Преподобного Фэйна подвесили вниз головой над алтарем. Пропитавшаяся кровью мантия колоколом свисала вокруг тела, открыв худые волосатые ноги, связанные веревкой по щиколоткам. Убийцы перекинули веревку через вытянутую руку статуи Гелеса над алтарем, а свободный конец привязали к медной решетке у стены. Над алтарем гудела туча мух, он был буквально залит темными потоками. А на самом алтаре Орселлин увидела человеческий череп, причудливо раскрашенный красными и черными полосами. Раньше его здесь не было. И ей вдруг показалось, что пустые глазницы черепа обращены прямо на нее, и кто-то невидимый, находящийся далеко от оскверненного, полного трупов храма, может сейчас наблюдать за ней.

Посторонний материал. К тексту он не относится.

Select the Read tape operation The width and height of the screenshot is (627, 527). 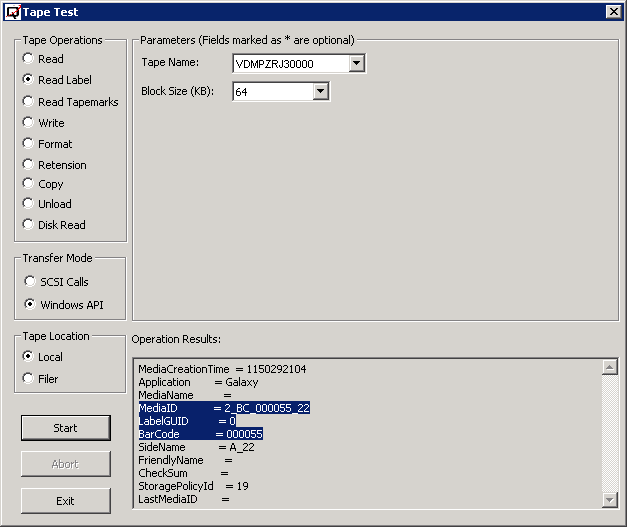(29, 59)
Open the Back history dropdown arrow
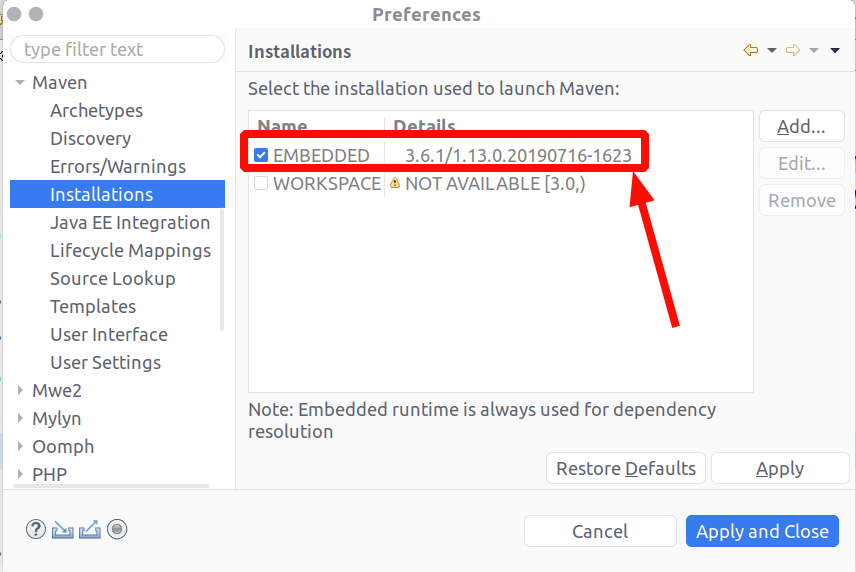Screen dimensions: 856x572 772,51
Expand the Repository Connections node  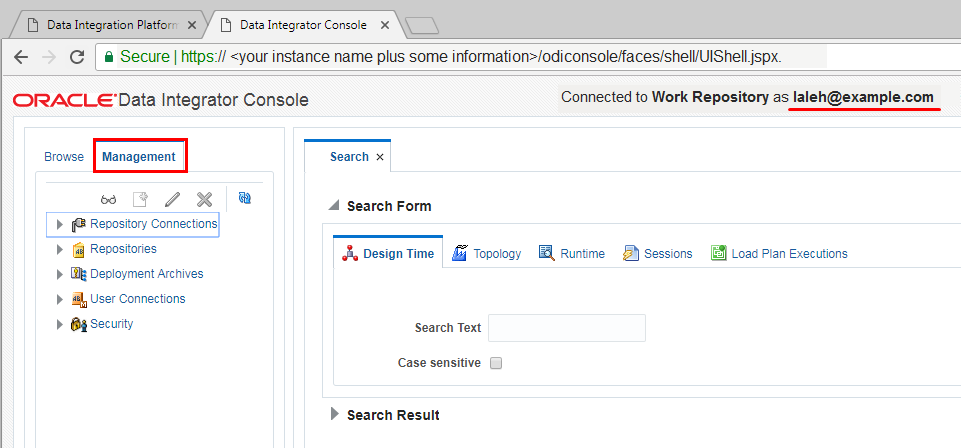(60, 224)
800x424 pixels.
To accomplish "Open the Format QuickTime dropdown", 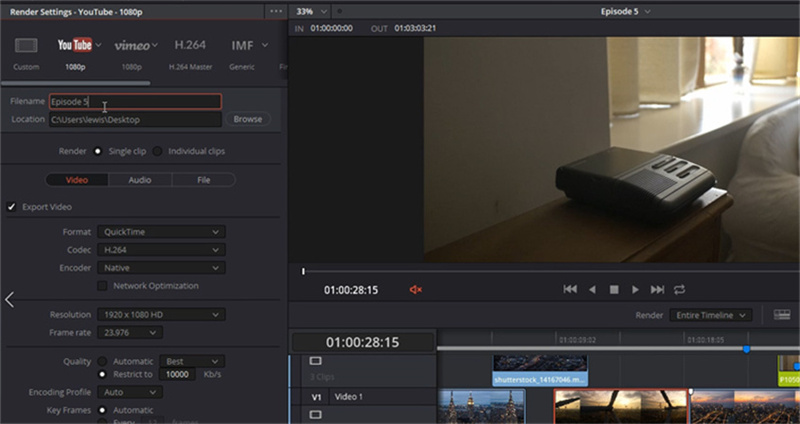I will (160, 232).
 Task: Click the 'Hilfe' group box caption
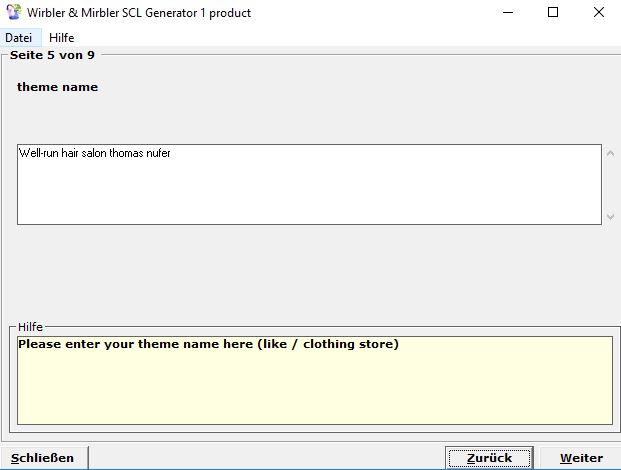[x=30, y=327]
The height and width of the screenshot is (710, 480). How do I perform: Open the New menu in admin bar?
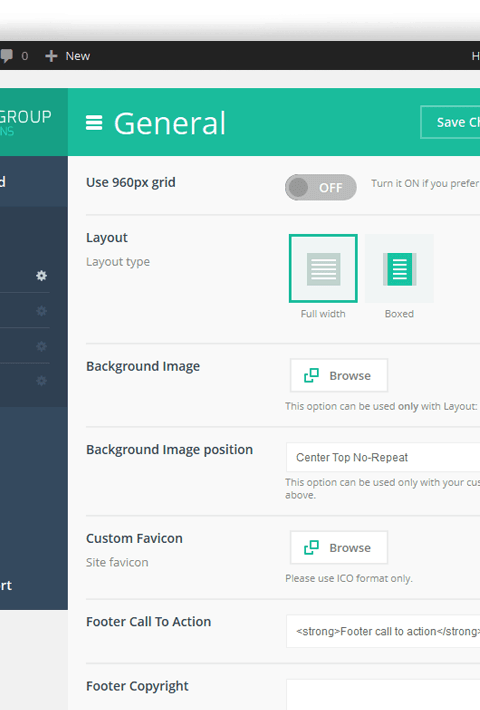coord(68,56)
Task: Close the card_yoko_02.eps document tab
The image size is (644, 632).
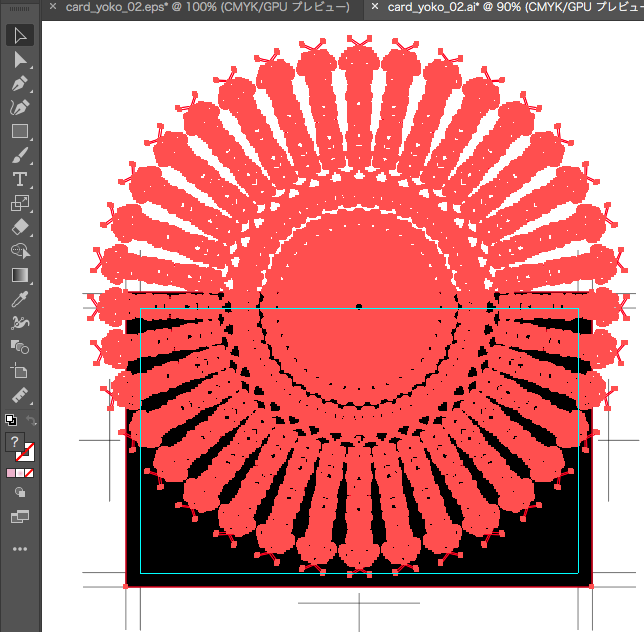Action: click(53, 8)
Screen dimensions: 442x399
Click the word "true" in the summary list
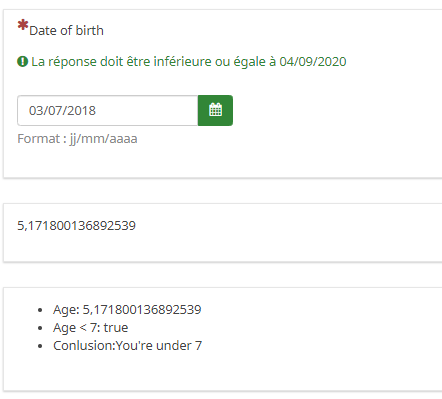tap(116, 328)
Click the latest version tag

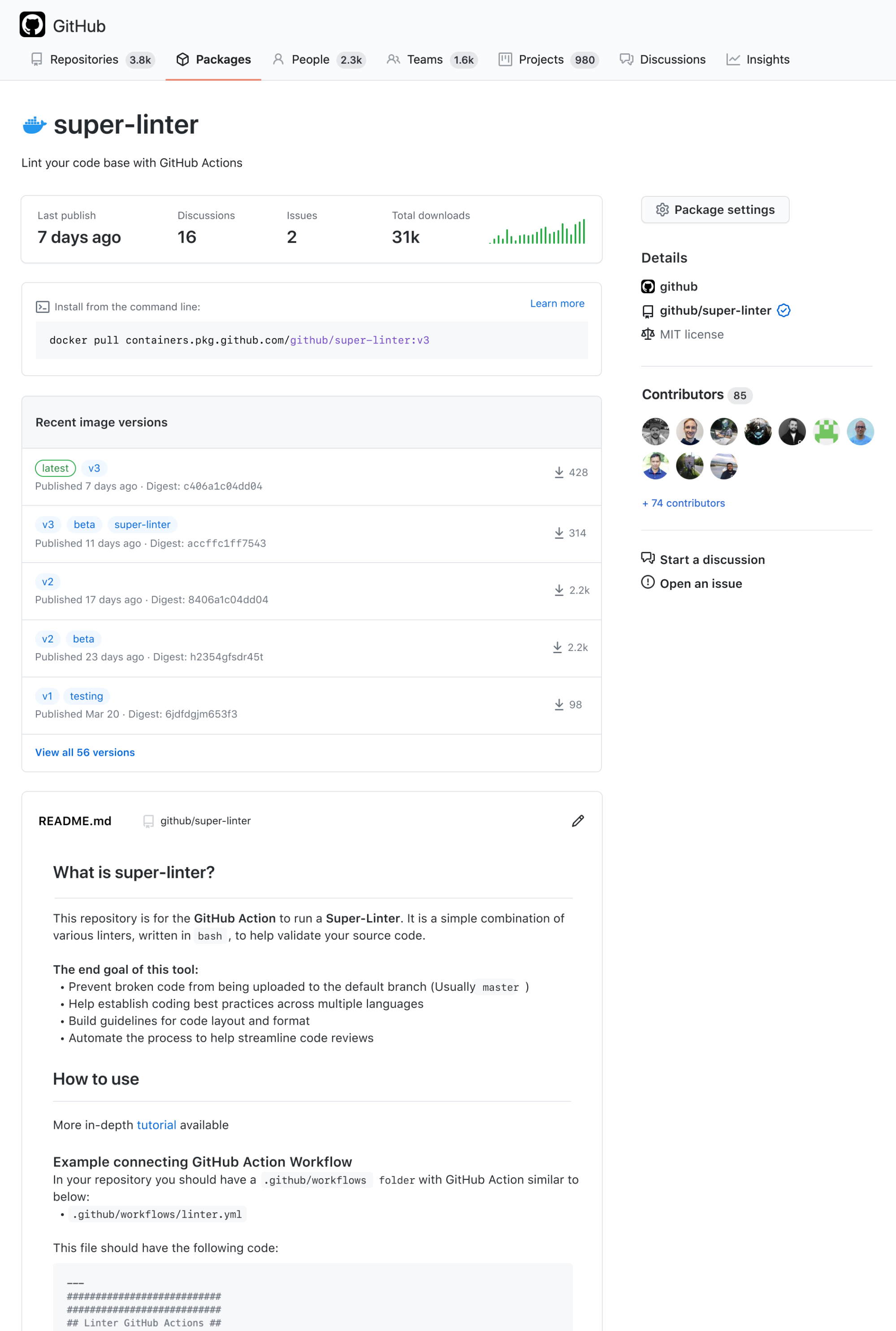pos(56,468)
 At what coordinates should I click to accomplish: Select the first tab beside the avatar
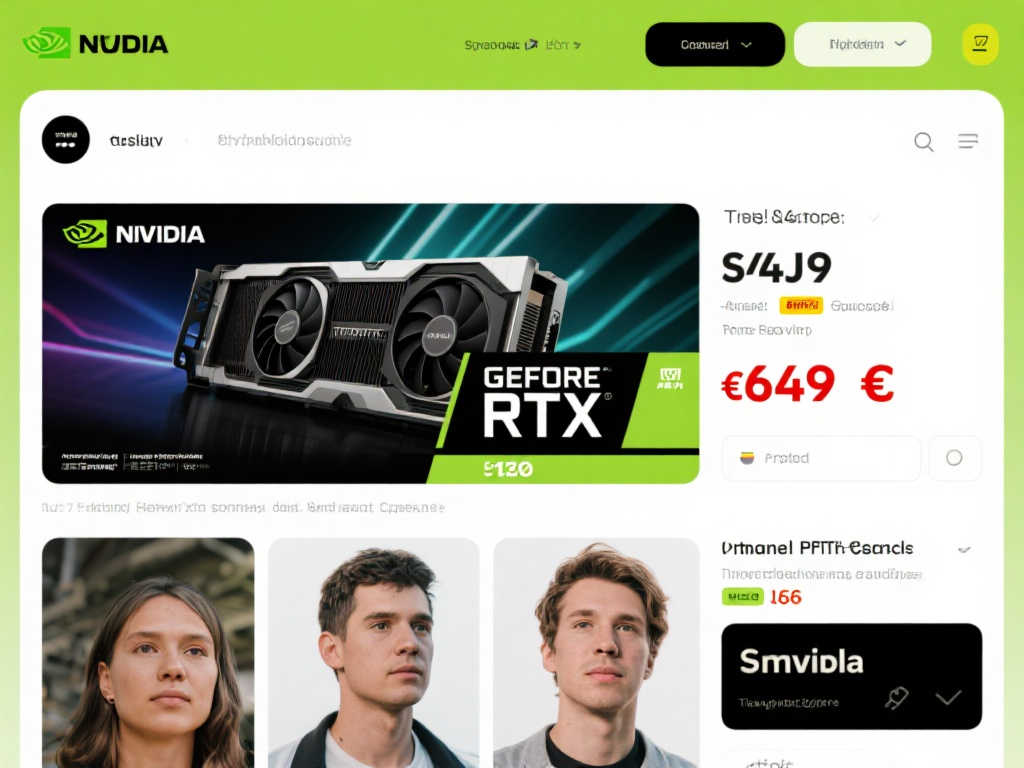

Орселлин попятилась от алтаря, споткнулась о чью-то ногу, упала в застывшую кровь, с протяжным воплем бросилась вон из храма. Она не помнила, как добежала до дороги, как натолкнулась на повозку торговца, что было потом. Она не знала, сколько прошло времени с того мгновения, когда чувство реальности оставило ее. Осознание жизни пришло лишь в тот миг, когда Орселлин увидела, как над ней склонилось изрезанное морщинами бледное лицо, и ясные синие глаза, такие же, как небо над ее любимым озером, как глаза самой Орселлин, посмотрели на нее.

— Где я? — спросила девушка.

— Не бойся, дитя, — сухая теплая рука легла ей на лоб. — Ты в безопасности. Я позабочусь о тебе.